With the economy more sluggish than predicted, could we be in a long recession?

Listener: 30 October, 2010.

Keywords: Macroeconomics & Money;

That another long recession started in 2007 can’t be ruled out. In more than a third of the past 150 years, our economy – measured as gross domestic product per person – has been flat or falling for %periods of five or more years. Although most of these times of “stagnation” were in the first 100 years, two long recessions have occurred in the past 50 years: the 10 or so years that followed the wool-price crash in 1966, and the seven or so years of the Rogernomics recession from 1986.

Are we entering another one? When everyone decided in 2009 that a second Great Depression was not going to happen (after the international monetary authorities responded more intelligently this time), people tended to think things were back to normal and the economy would return to its growth path.

Little thought was given to the possibility that once the monetary stage of the crisis was over, the economy would stagnate over a long period as the country got its balance sheets in order. The notion that growth is the normal state of an economy has been so central to our thinking that the possibility of stagnation was hardly considered.

Yet history shows growth is not inevitable. There are parallels with the 17-year Long Depression of the 1880s and 1890s, precipitated by a banking crisis in the financial capital of the world – London – followed by a long sluggish world economy. New Zealand’s Long Depression had been preceded by the Sir Julius Vogel-inspired borrowing boom, which resulted in a lot of overvalued assets and consequential financial, farm and business collapses. One of the roles of long recessions is to squeeze out overvaluations.

My interest in economic history has moved on to the first part of the 20th century, when economic stagnation lasted for about 30 years: from the first decade of that century to the end of the Great Depression (followed by a very rapid recovery). Those who can think back only a decade or two may be unaware that economic growth is not guaranteed and that long periods of stagnation are real possibilities.

That we are in another long recession could explain the failures to predict the current state of the economy. The economy has been a lot more sluggish than the pundits predicted. Economic forecasting involves putting in a medium-term trend and fitting a business cycle around it. If the forecasters get the trend too high, their predictions about the short-term fluctuations will be wrong, too; so they keep expecting an upturn that never occurs.

A natural optimism makes it difficult to contemplate a long stagnation. Who would support a political party campaigning that the economy is going to be stagnant under its care, even if that is a realistic assessment? Better to claim to have a strategy to reach parity with Australia, even if this is more ideological than economically credible.

To think clearly about the economy, one has to stand back from such muddle-headed optimism. I can’t be sure what will happen, but we need at least to contemplate the possibility of another long recession.
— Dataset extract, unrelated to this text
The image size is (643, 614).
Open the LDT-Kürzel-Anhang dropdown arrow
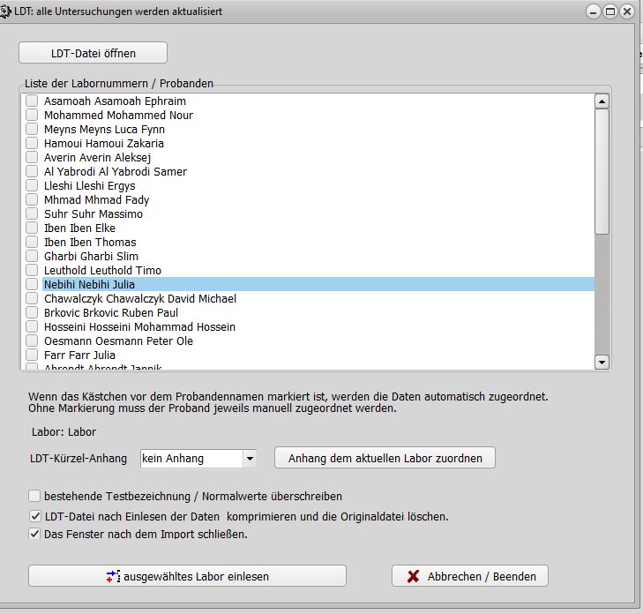tap(250, 459)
After all, New Zealand output per head is about 3% below its peak of three years ago, and many commentators expect the world economy to be sluggish (little increase in real incomes with high unemployment) for up to a decade. (China is an exception.)
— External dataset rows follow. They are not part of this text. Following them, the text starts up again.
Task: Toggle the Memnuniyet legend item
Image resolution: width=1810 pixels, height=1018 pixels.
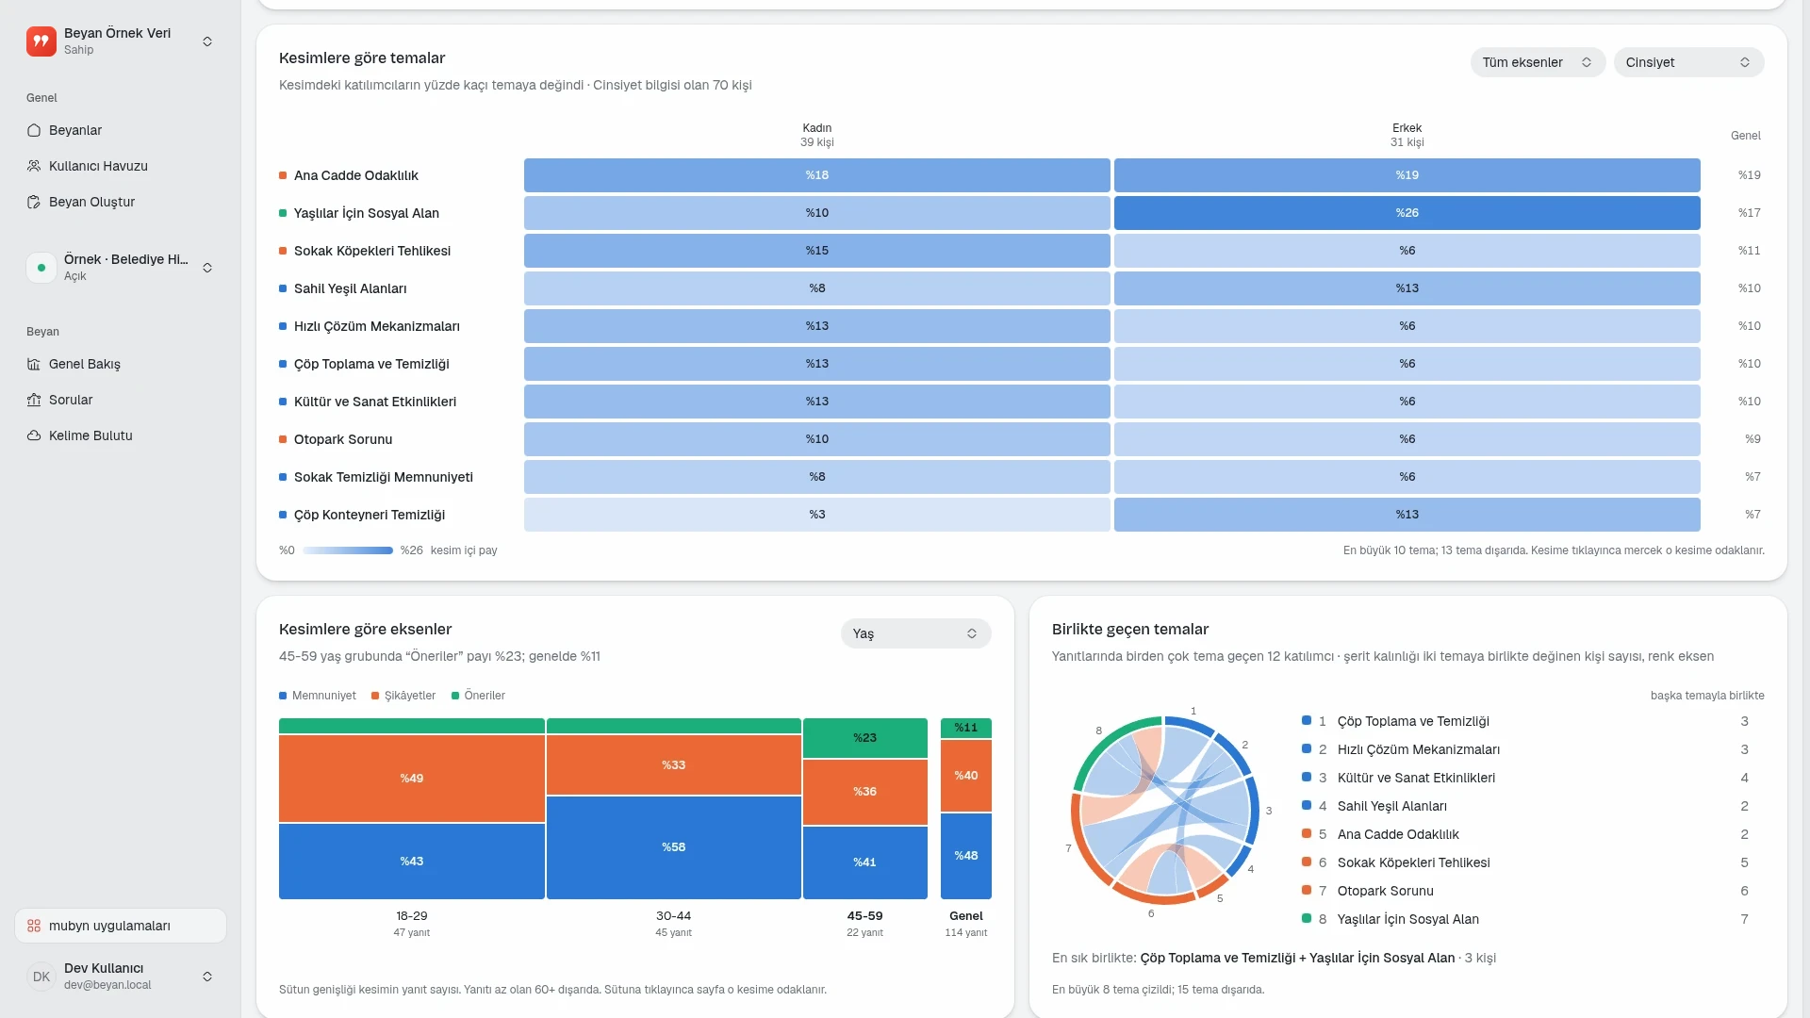Action: [x=318, y=696]
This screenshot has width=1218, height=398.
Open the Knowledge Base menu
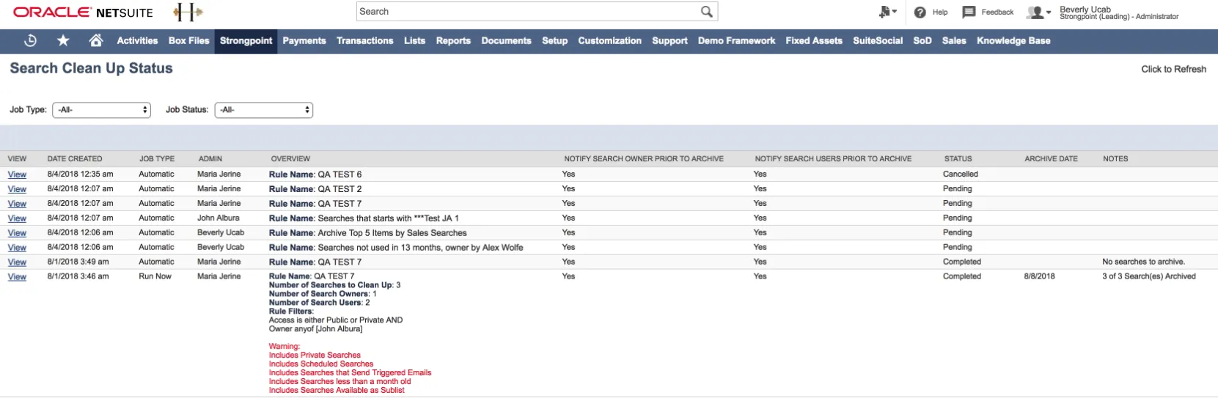[x=1013, y=41]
Or to put the issue the other way round, where do the growth optimists expect the sustainable expansion to come from? Economic growth is not some magic number; it is the consequence of myriads of production and expenditure decisions that affect the total output. That is what economists should be analysing and explaining.

Taking a more realistic approach – instead of borrow and hope (as we did in the past decade) or just hope (this decade) – is not only more sensible, but also provides the basis of a practical strategy, as I shall develop over the next few months. Unless others adopt a similar realism, public commentary will remain dominated by the current misleadingly optimistic confusion.